In reviewing nine stimulus-funded programs, the IBM analysts identified a series of new and updated practices, including establishing special task forces, increasing oversight and encouraging interagency communication.
The decision to set tight deadlines while maintaining transparency, the authors said, was a driving force behind successful implementation of stimulus programs.
The 2009 American Recovery and Reinvestment Act required that 70 percent of the original $787 billion in stimulus funding -- the total has since climbed to $840 billion -- be spent within 17 months on tax benefits; grants, loans and contracts; and entitlements. The bill passed in the first month of the Obama administration in 2009, leaving the burden of implementation to career executives, as few political appointees were in place by that time. Spending will continue to be monitored and regulated until Sept. 30, 2013.
Many agencies created specific task forces whose sole responsibilities were to implement the Recovery Act funds. For example, the law required the Public Building Service to spend $5 billion by September 2010, marking a 400 percent increase in the office’s annual budget. The report stated the PBS task force was critical to bringing together regional offices and in determining how to allocate funds quickly and accountably.
As a central hub, Vice President Joe Biden created the Recovery Implementation Office, which held semiweekly calls with various agencies. This interagency communication encouraged the various task forces to discuss similar problems and solutions, according to the report.
The report also found that many agencies will continue to follow tighter deadlines to replicate the sense of urgency created by the Recovery Act. The deadlines forced federal executives to develop creative solutions and new ideas, as traditional structures could not have accommodated the fast-paced timeline written into the bill.
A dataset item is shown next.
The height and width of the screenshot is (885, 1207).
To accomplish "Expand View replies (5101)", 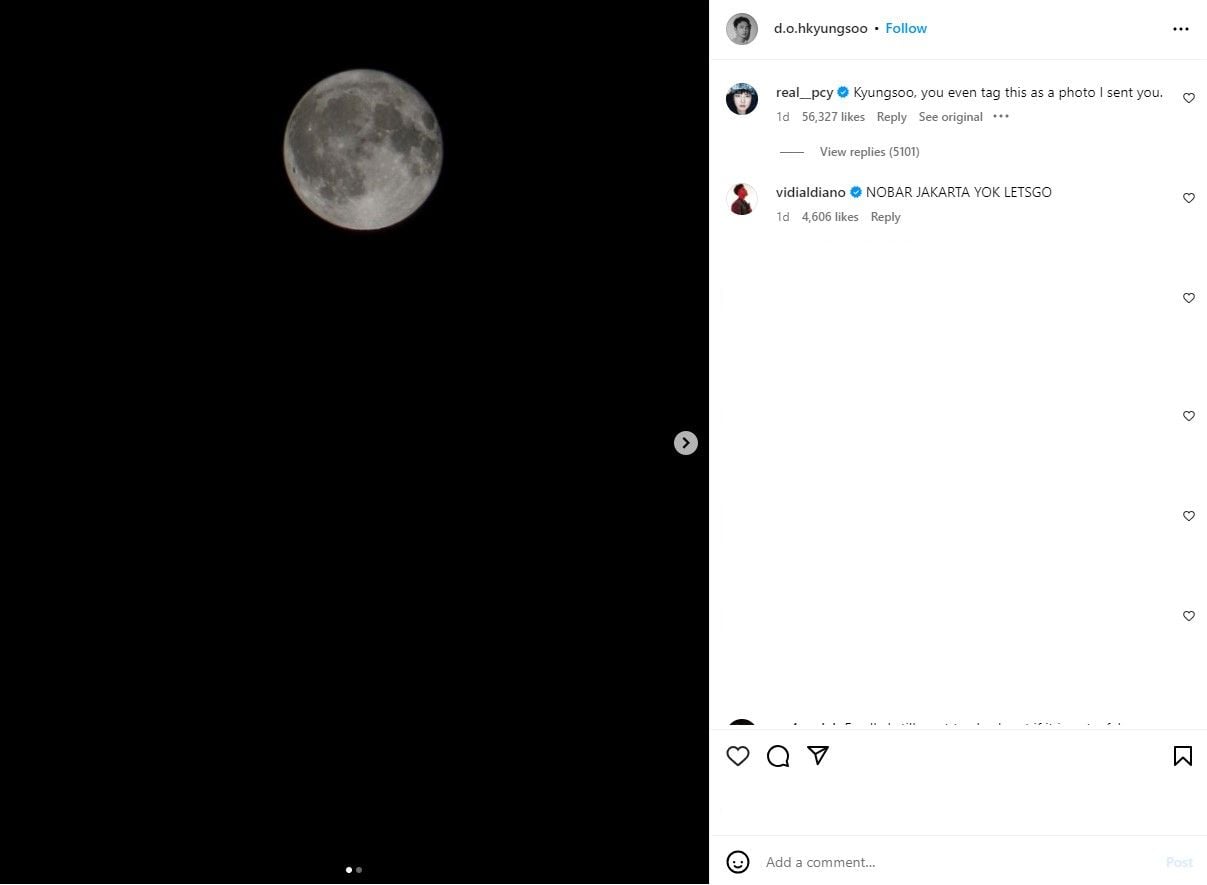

New technologies implemented by various agencies also could play a vital role in the future, the report suggested. For example, the Veterans Affairs Department used new tracking codes to monitor stimulus money. Progress was then publicized throughout the department, creating competition among federal employees that led to increased efficiency. The report pointed to Recovery.gov as a blueprint for future transparency efforts to allow the public to monitor federal spending in detail.
The report also suggested these tracking measures allowed federal executives to identify problems as they were happening, enabling fixes to be implemented immediately as opposed to post hoc changes suitable only for future endeavors.
The authors expect these strategies to continue to affect the daily routines of federal agencies, long after the stimulus funds have dried up.
“The application of these lessons in future arenas,” they wrote, “might become one of highest yielding investments made under the Recovery Act.”